About a year ago, independent label Think It’s a Game nurtured the career of Trinidad James, prodding him into stardom off the strength of the single “All Gold Everything.” Now, Think It’s a Game is doing the same with Atlanta native Rich Homie Quan, who possesses a street-certified edge.
Around the time James was taking off, Think It’s a Game founder Fly walked into a store on Atlanta’s East Side and heard Quan’s “I Go in on Every Song” playing. Floored by what he heard, Fly pressed the staff for a copy. “I popped it in once I got in my car,” he recalls. “And I was like, ‘Man, he’s going in!'” His first thought was to sign the young rapper.
Before the ink could dry on Quan’s contract, the Think It’s a Game staff repackaged his mixtape, adding a few tracks and renaming it “Still Goin’ In.” The label pushed a couple of specially selected songs, including first single “Differences” and the newly released “Type of Way.”
“We built the song in the streets first,” Fly says. “So by the time it got to radio, people were already familiar with it and requesting it.”
“Type of Way,” Quan’s career-launching hit, holds at No. 57 on the Billboard Hot 100 after a steady climb and steps 12-9 on the R&B/Hip-Hop Airplay chart and 10-8 on Mainstream R&B/Hip-Hop. Now, the 23-year-old and his team are negotiating publishing contracts, label deals, endorsements and more, all while working on his debut studio album, which, according to Quan, is 30% complete.
Although Fly doesn’t reveal which major labels have been calling, he says there have been quite a few and that Quan is considering them all carefully. It’s safe to say that Quan has a bit of pull these days, as he’s been working with Dallas Austin, Monica, Wale, Big Sean and others on his debut.
Corey Lamar, Quan’s father and manager, admits to having some influence on Quan’s “Type of Way.” Around the time Still Goin’ In was finished, Lamar had a conversation with Fly about which song to push. “I said ‘Differences’ could do it but we need to get him back in the studio, put him on his grind and let him come out with a banger.” The day that “Type of Way” was recorded, everyone agreed that it was the one.

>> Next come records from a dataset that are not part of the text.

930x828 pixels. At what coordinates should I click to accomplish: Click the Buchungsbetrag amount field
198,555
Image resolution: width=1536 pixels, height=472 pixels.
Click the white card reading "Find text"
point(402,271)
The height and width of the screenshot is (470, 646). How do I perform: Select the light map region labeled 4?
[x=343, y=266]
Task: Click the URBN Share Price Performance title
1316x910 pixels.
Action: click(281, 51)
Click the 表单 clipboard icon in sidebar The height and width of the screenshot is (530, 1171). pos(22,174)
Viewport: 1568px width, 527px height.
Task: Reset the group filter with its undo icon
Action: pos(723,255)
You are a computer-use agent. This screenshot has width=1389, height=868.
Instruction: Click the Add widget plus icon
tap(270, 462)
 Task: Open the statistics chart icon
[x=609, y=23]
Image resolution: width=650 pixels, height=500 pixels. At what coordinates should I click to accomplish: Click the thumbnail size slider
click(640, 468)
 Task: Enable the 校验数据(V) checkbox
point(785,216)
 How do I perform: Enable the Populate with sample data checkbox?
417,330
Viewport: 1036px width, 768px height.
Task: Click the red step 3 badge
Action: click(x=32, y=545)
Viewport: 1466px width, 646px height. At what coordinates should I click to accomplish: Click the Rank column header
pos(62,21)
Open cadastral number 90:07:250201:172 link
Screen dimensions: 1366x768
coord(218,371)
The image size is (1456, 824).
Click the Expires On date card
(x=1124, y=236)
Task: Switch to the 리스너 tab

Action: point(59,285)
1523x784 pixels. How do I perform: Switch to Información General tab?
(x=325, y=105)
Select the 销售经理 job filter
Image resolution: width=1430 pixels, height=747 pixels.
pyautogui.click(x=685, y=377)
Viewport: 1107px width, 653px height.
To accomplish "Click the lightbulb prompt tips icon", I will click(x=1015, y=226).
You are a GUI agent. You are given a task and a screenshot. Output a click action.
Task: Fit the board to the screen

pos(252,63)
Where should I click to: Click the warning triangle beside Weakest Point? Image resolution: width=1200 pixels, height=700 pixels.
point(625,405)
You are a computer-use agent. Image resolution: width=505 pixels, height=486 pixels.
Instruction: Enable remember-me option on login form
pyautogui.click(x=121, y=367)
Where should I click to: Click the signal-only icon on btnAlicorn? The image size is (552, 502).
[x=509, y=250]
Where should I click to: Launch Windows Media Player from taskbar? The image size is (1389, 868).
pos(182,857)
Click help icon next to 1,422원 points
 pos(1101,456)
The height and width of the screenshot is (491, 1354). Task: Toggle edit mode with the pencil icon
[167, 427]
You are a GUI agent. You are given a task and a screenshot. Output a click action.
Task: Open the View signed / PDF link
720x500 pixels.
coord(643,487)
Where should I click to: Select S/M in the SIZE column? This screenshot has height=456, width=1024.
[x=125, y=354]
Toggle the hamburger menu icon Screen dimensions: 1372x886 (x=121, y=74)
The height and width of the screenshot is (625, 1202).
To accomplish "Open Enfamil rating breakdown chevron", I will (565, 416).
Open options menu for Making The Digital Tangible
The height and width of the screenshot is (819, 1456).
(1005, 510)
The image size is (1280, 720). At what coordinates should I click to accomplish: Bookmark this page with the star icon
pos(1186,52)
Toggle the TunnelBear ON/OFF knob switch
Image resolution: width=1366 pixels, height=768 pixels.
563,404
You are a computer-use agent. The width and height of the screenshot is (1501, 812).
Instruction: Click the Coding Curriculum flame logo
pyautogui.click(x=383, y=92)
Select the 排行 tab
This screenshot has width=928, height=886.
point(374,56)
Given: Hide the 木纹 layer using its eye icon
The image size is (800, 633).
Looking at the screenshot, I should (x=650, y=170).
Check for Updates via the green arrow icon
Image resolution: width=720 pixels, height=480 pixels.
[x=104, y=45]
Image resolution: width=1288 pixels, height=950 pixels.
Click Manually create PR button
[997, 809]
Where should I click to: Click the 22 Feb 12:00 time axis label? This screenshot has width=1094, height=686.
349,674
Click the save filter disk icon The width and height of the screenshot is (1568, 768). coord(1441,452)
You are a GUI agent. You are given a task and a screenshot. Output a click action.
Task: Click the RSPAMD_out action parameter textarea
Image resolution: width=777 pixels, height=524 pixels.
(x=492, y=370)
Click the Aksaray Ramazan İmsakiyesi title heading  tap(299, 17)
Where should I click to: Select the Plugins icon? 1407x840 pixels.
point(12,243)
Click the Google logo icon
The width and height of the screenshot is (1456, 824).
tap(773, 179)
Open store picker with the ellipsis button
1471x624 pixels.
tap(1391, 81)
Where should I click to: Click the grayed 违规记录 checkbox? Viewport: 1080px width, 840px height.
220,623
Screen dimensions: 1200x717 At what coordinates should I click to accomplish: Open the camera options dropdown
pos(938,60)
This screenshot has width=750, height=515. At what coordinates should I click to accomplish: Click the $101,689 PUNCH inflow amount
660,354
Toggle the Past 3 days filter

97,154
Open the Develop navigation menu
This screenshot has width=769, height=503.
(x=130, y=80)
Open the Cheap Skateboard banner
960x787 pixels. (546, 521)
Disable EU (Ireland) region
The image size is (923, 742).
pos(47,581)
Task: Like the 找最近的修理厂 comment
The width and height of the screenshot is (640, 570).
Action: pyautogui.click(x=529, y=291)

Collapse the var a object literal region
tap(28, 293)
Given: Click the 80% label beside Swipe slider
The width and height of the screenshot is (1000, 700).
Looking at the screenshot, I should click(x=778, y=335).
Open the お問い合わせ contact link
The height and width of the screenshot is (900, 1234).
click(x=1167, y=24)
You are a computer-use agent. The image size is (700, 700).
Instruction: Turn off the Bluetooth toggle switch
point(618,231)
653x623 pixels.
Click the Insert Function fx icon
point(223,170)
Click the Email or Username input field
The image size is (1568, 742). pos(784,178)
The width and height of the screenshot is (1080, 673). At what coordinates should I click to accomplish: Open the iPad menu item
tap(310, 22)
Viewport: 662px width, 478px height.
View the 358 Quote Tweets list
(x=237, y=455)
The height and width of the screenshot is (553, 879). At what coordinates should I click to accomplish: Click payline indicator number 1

“What you have to realize is that Quan grew up in the church,” Lamar says. “One of the things I always stressed to him is that we don’t depend on man. As long as you do what you’re supposed to do, God will take care of the rest.”
The artist in the middle of all this attention is spent at times, Quan says, but always grateful for the new opportunities. He chuckles when asked about its effects. “I don’t know if I should use that word, ‘tired,'” he says. “But it comes with it. It happened so fast, but I’m very thankful. It’s making me more focused and showing me that people are really paying attention. I’m so excited about it all, and sometimes I’m tired, but I do realize that you really do get back what you put in.”
Quan says that he believes people are starting to understand parts of his story, but his goal is to get them to connect beyond “Type of Way.”
“It’s not about me,” he says. “It’s about making the brand bigger than life. My days are busy only because I’ve made them busy so I can stay on top. Put that pressure on people.”
He hopes to make the Rich Homie family as big as another Southern startup. “Everything starts somewhere,” he says. “I’m pretty sure when Cash Money first started off, they didn’t think it would get as big as it is today. I just want something that can last forever.”